CEMS Member Spotlight: Una McIlvenna

CEMS Member Spotlight: Una McIlvenna

by Centre for Early Modern Studies

Dr Una McIlvenna is an Australian Research Council Future Fellow 2023-2027 and Senior Lecturer in English. Her research interests lie in the fields of early modern cultural and literary history. Una is particularly interested in the early modern and nineteenth-century pan-European tradition of singing the news, and the history of crime and punishment, and she is also a court studies specialist. 

Her most recent monograph, Singing the News of Death: Execution Ballads in Europe 1500-1900 (OUP, 2022) explores the phenomenon of the execution ballad, songs that spread the news of condemned criminals and their often ghastly ends. This is accompanied by her website Execution Ballads which features recordings of some of these songs. The book won the 2023 Katharine Briggs Book Award from the Folklore Society and was shortlisted for the New South Wales Premier’s General History Prize. Una has also published articles on news-singing in Past & PresentRenaissance StudiesMedia History, Parergon, Huntington Library Quarterly, and Quaerendo, and she is a co-founder of the international Song Studies Network. 

Una has a PhD in Renaissance Studies from Queen Mary University of London, and has taught at the Universities of Sydney, Melbourne, Kent and Queen Mary. Her first book, Scandal and Reputation at the Court of Catherine de Medici (Routledge, 2016) explores the real-life scandals that rocked the court of Catherine de Medici, the queen mother of France during the Wars of Religion. It debunks the myth of Catherine’s ‘flying squadron’ and shows how women have been collectively slandered for centuries.

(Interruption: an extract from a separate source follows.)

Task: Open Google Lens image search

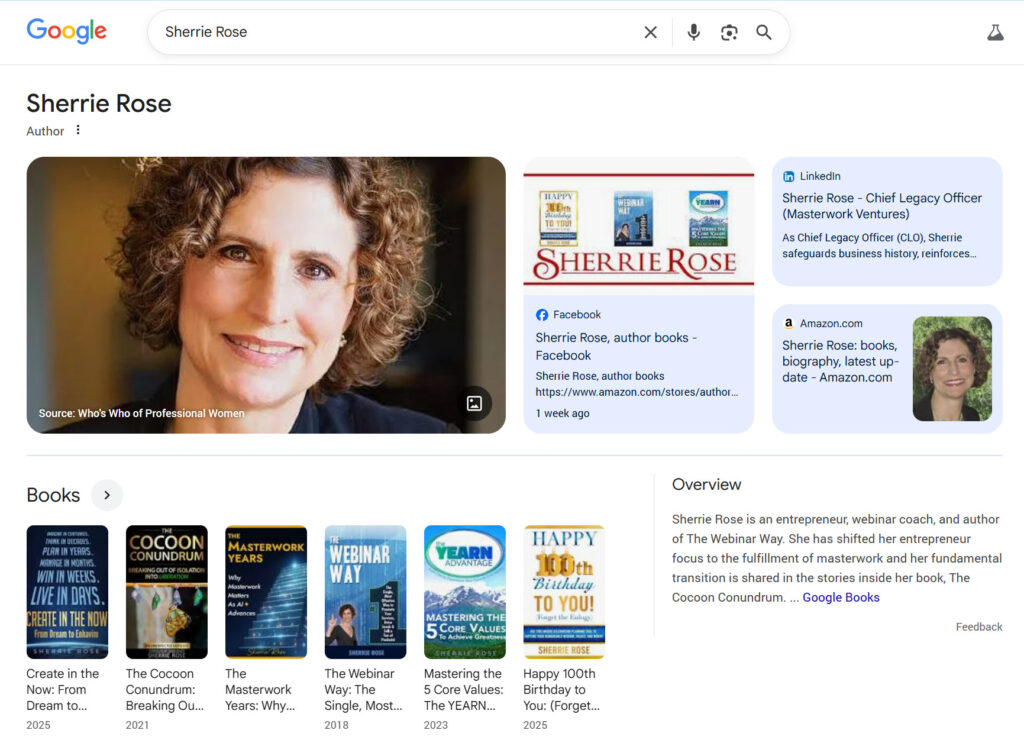Action: (x=729, y=33)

Una’s recent activities include the publication of her first article in Spanish, ‘El sonido de la muerte inminente: las baladas de ajusticiados en Europa (siglos XVI-XIX),’ (translated by Juan Gomis Coloma) in a special edition of Boletín de Literatura Oral, and an interview for This Week in History on ABC Australia Radio National on the execution of Charles I in 1649. She was also awarded a Paul Oskar Kristeller Research Fellowship from the Renaissance Society of America for her project “Hatred in Print: The Pamphlet Explosion on the Death of Concino Concini, Marquis d’Ancre”. The fellowship will fund a trip to the archives in Paris.